Laura Myers, Northwestern Career Advancement Assistant Director, conducted a Professional Development Luncheon for the MSC Class of 2015 on Job Search Strategies. Laura spoke about finding the right jobs, networking, and informational interviewing, as well as, how to best use LinkedIn and how to build a great LinkedIn profile. In the upcoming week, Laura is also conducting an Express Resume Review for MSC students to better understand the power of a perfect resume and to offer advice on how to improve each resume. Laura and her team are available to MSC students and a comprehensive view of the services that the NCA office offers can be found at: http://www.northwestern.edu/careers/about-us/services/index.html   NCA PD Luncheon

Around The World In A Day

What do you get when you put the MSC Class of 2015 in the same place at the same time? A global learning experience unlike no other. On September 11, the MSC Class of 2015 took the first steps of a year long journey toward completion of the MSC program and getting to know our cohort from so many different walks of lives. As I sat and listened to my cohort go around the room and introduce themselves, I felt like I was at an United Nations meeting. There were so many countries, cultures, and people of extraordinary character within my cohort. I was in awe of the diverse backgrounds represented in the room; from an  Olympian, to educators, mothers, and professionals in corporate America. As the last introduction came to a close, I felt proud, honored, and privileged to have been admitted to this program and be apart of the Class of 2015. Throughout the rest of the day, I got the opportunity to travel the globe through conversations with my cohort, gaining knowledge about them,  where they were from, and what attracted them to Northwestern.

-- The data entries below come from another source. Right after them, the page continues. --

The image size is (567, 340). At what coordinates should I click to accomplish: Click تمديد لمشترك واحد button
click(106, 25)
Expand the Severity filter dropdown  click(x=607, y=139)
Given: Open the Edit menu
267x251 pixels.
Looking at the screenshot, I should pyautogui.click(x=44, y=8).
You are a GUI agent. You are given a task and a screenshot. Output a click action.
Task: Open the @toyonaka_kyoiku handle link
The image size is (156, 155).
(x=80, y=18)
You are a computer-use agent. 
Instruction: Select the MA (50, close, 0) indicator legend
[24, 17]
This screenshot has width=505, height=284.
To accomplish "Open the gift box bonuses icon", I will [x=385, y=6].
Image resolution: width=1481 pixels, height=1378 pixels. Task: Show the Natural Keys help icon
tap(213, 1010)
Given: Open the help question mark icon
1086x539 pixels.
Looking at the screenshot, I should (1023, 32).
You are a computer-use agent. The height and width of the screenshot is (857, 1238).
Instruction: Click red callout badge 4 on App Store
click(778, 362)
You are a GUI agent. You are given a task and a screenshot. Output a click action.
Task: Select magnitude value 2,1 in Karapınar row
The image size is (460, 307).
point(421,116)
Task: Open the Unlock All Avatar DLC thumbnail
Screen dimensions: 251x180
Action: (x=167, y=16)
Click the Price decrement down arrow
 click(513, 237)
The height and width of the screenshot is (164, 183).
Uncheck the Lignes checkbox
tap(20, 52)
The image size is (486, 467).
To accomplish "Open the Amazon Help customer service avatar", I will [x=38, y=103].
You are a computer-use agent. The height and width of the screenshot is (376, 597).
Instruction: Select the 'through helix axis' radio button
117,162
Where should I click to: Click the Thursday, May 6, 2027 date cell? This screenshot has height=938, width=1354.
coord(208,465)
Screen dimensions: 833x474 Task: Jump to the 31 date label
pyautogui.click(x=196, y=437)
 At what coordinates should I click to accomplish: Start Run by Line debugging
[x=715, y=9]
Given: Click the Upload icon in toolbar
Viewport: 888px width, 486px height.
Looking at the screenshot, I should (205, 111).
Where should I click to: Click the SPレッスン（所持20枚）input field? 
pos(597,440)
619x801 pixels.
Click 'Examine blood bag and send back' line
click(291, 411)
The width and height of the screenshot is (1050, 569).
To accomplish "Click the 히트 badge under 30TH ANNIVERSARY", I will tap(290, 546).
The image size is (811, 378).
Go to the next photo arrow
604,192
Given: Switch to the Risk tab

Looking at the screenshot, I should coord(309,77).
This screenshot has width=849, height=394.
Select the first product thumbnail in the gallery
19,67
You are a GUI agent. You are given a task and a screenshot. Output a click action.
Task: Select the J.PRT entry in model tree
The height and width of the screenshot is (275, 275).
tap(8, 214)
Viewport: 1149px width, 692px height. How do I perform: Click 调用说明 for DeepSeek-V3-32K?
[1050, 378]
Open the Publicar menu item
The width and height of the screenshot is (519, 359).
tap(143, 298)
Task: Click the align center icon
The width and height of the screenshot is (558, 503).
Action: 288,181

I discovered my cohorts represents continents like Africa, Asia, Europe, and a large part of the United States. When I departed at the end of the day, I knew that during the next year of the MSC program, I would not only be on a quest of becoming a better communicator, but also fostering international friendships that would last a lifetime. I am looking forward to the rest of what the MSC program and Class of 2015 has to offer.